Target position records
..............................
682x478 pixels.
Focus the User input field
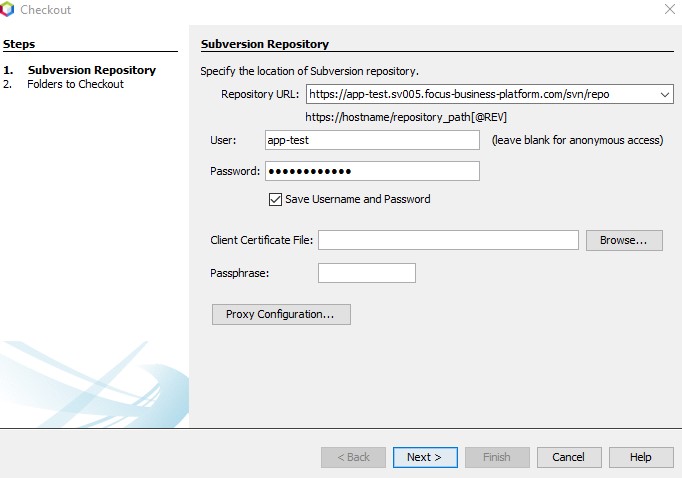pyautogui.click(x=372, y=140)
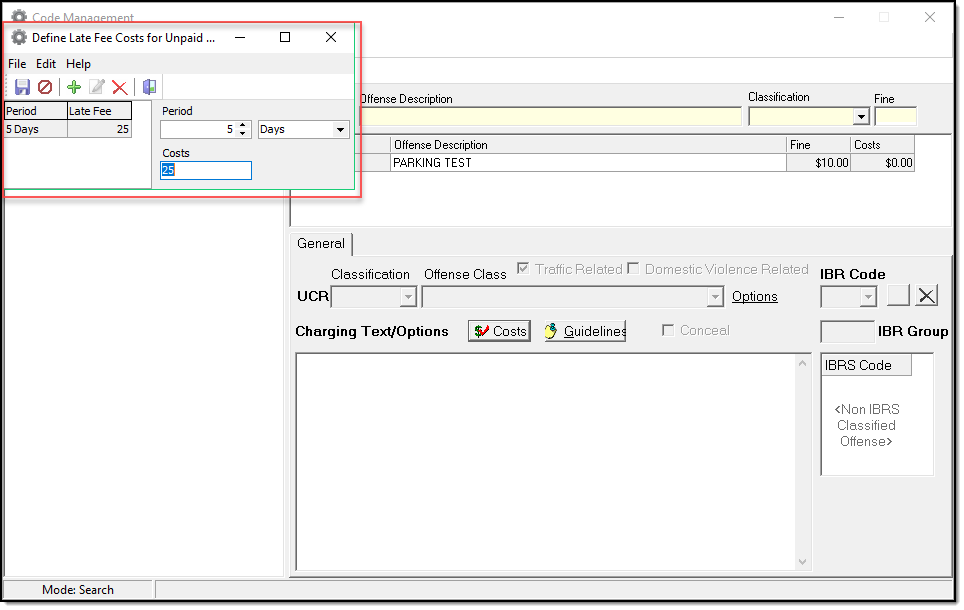Open the Offense Class dropdown

tap(714, 297)
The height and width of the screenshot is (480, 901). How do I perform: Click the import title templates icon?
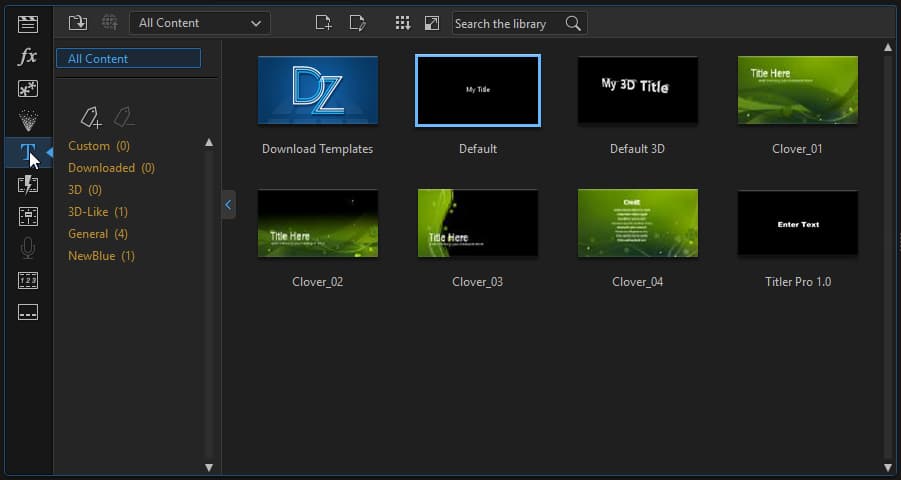(x=78, y=23)
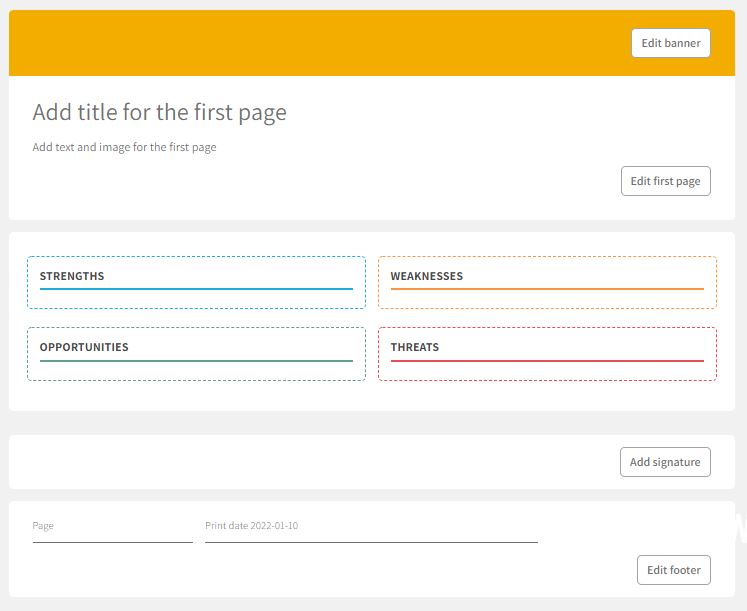Click the line under the Page field
The height and width of the screenshot is (611, 747).
click(112, 542)
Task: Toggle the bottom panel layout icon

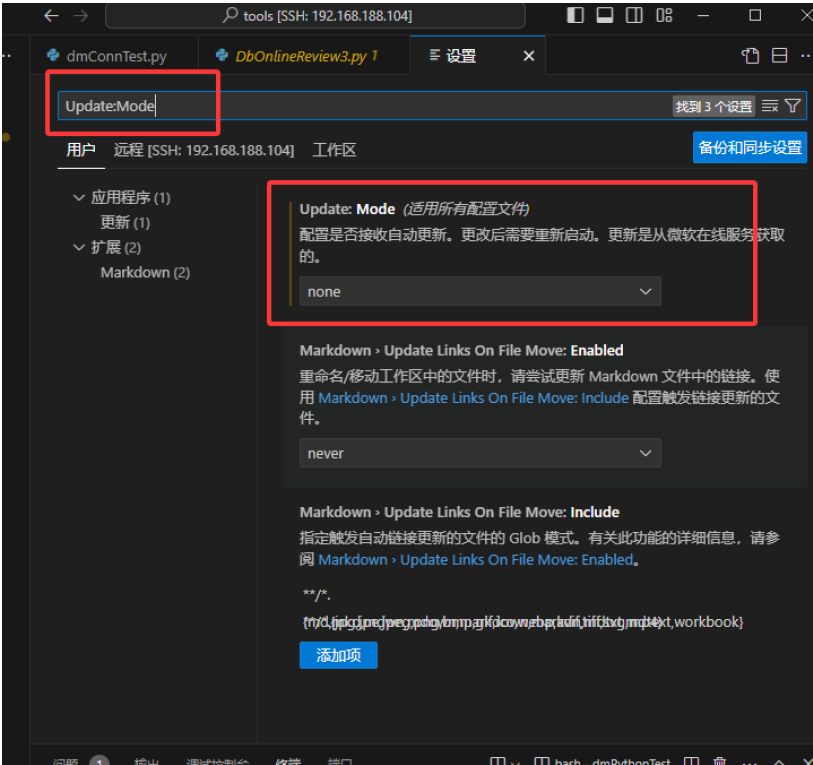Action: 604,15
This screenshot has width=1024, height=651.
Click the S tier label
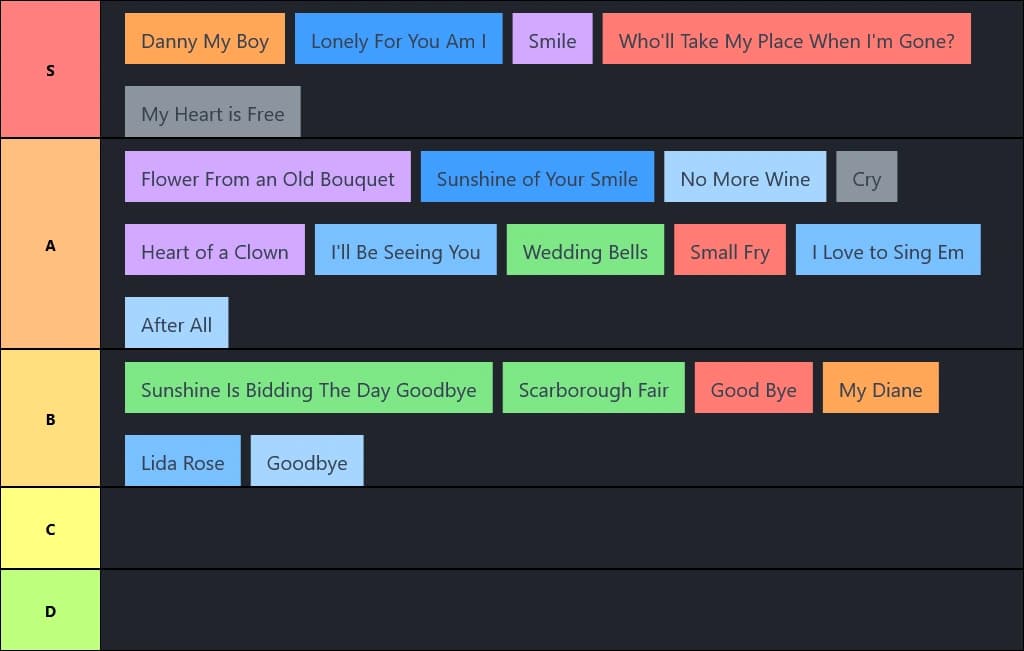[50, 69]
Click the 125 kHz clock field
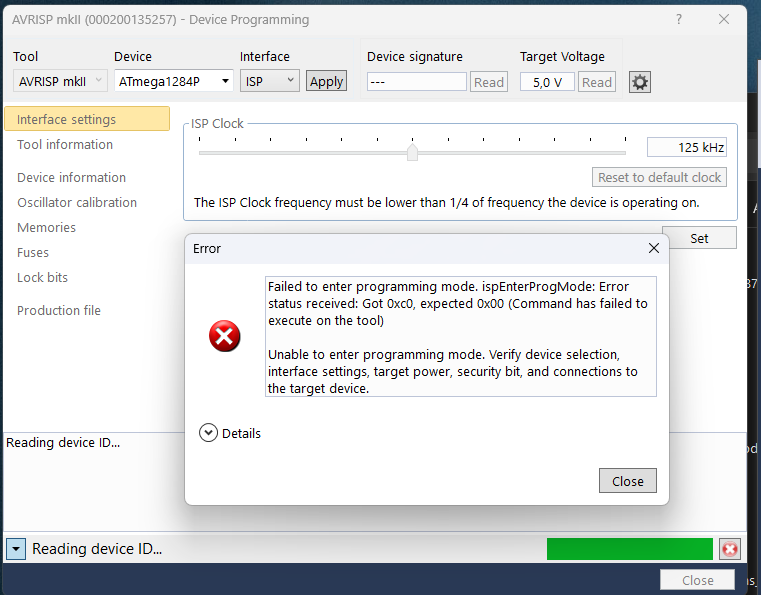Image resolution: width=761 pixels, height=595 pixels. [x=687, y=147]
..............................
### What you need to do
Reproduce every line of the data above word for word, omitting the pictures.

### Result below
682x478 pixels.
Focus the User input field
pyautogui.click(x=372, y=140)
Open the Offense Class dropdown

tap(714, 297)
The height and width of the screenshot is (480, 901). How do I perform: Click the import title templates icon?
(x=78, y=23)
Click the line under the Page field
The height and width of the screenshot is (611, 747).
click(112, 542)
Task: Toggle the bottom panel layout icon

Action: 604,15
This screenshot has width=1024, height=651.
Click the S tier label
[50, 69]
Click the 125 kHz clock field
Image resolution: width=761 pixels, height=595 pixels. [x=687, y=147]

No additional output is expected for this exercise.